O que é a angústia?  Seria “este mal-estar a fazer-me pregas na alma”, tal como dissera Fernando Pessoa (2009)? Ou aquela sensação nauseante denunciada por Sartre (2015) diante do tédio existencial? Ou ainda o absurdo evidenciado por Camus (1961) ante o abismo existente entre a busca humana por uma compreensão lógica das coisas e a ausência de sentido oferecida pelo caos mundano. O problema aqui não se encontra na resposta, mas na colocação da pergunta.

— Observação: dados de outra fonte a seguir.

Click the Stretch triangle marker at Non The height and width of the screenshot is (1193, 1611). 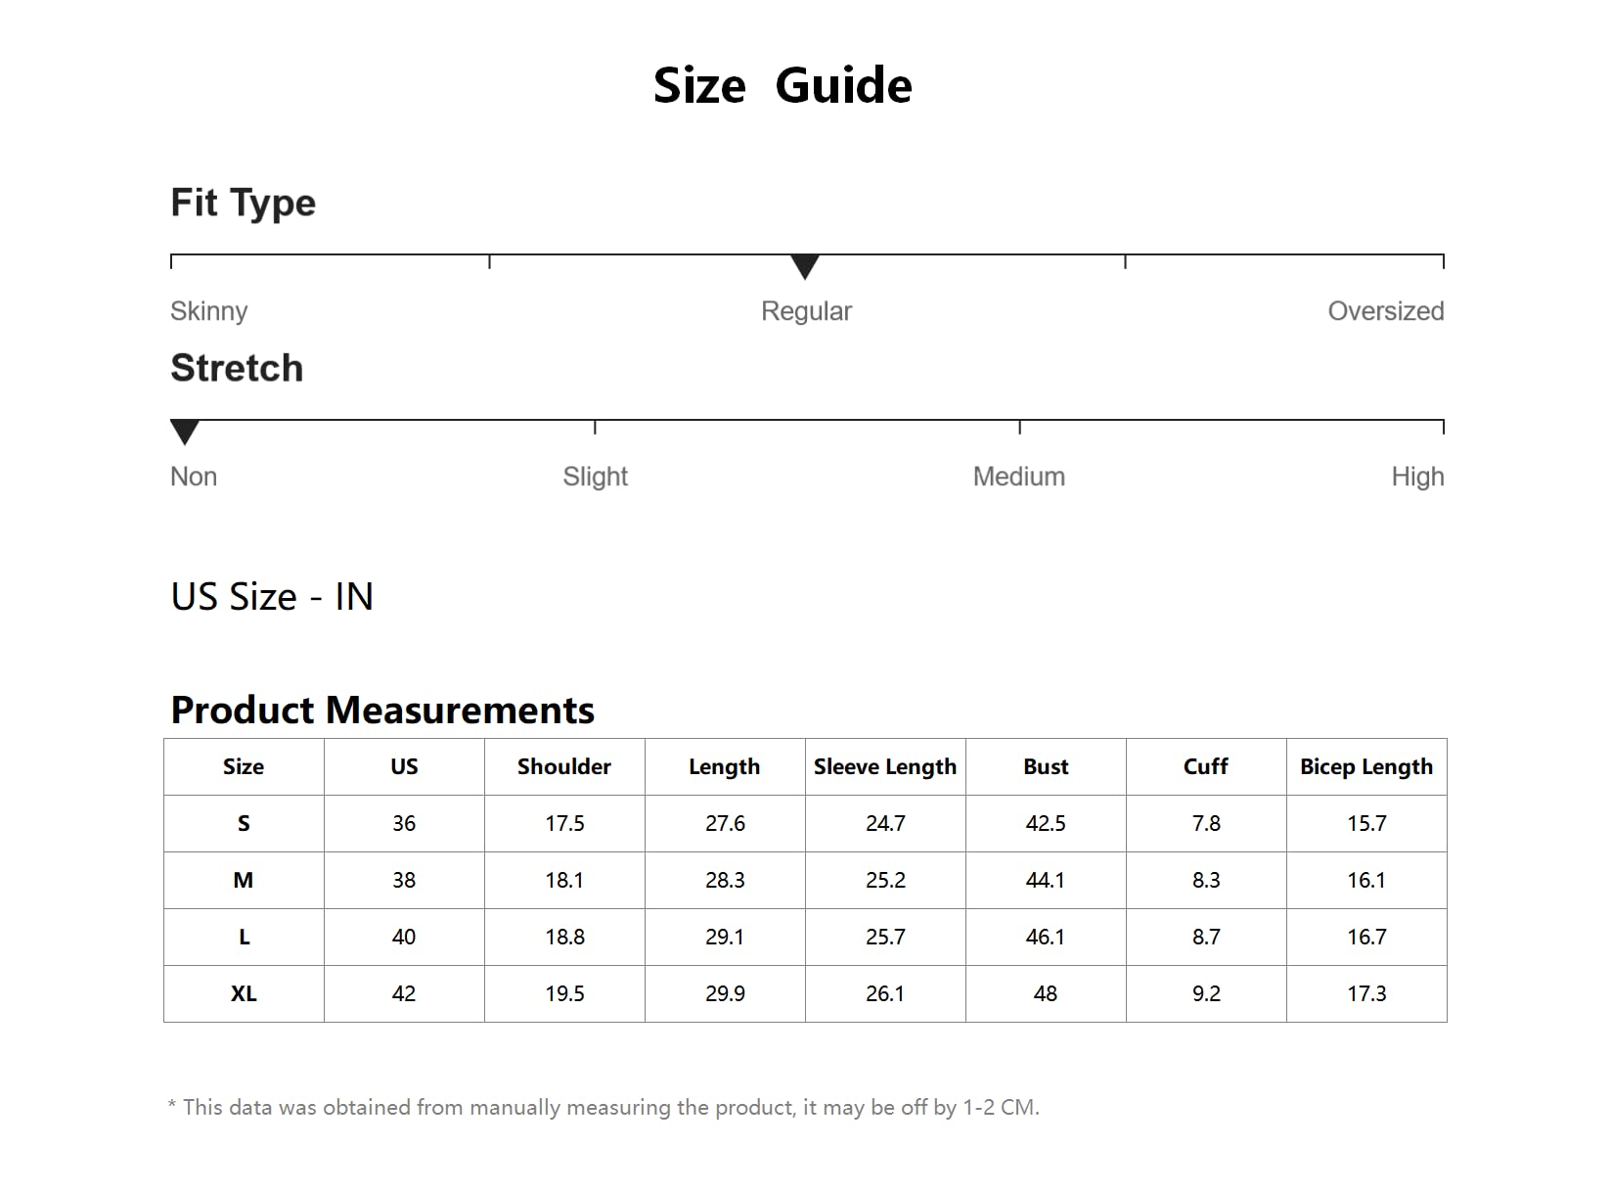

A corrente filosófica do existencialismo se atentou para essa questão ao perceber que muito preocupada em estabelecer um conhecimento racional seguro, a filosofia havia se esquecido de algo crucial: a existência humana. Kierkegaard (2013) percebeu essa lacuna e realizou uma contundente crítica ao excessivo racionalismo de sua época, representado pela filosofia hegeliana. Ao colocar as questões existenciais no centro da investigação filosófica, o pensador dinamarquês dedicou parte de suas reflexões ao caráter angustiante do existir humano, publicando em 1844 sua obra “O conceito de angústia” (Begrebet Angest).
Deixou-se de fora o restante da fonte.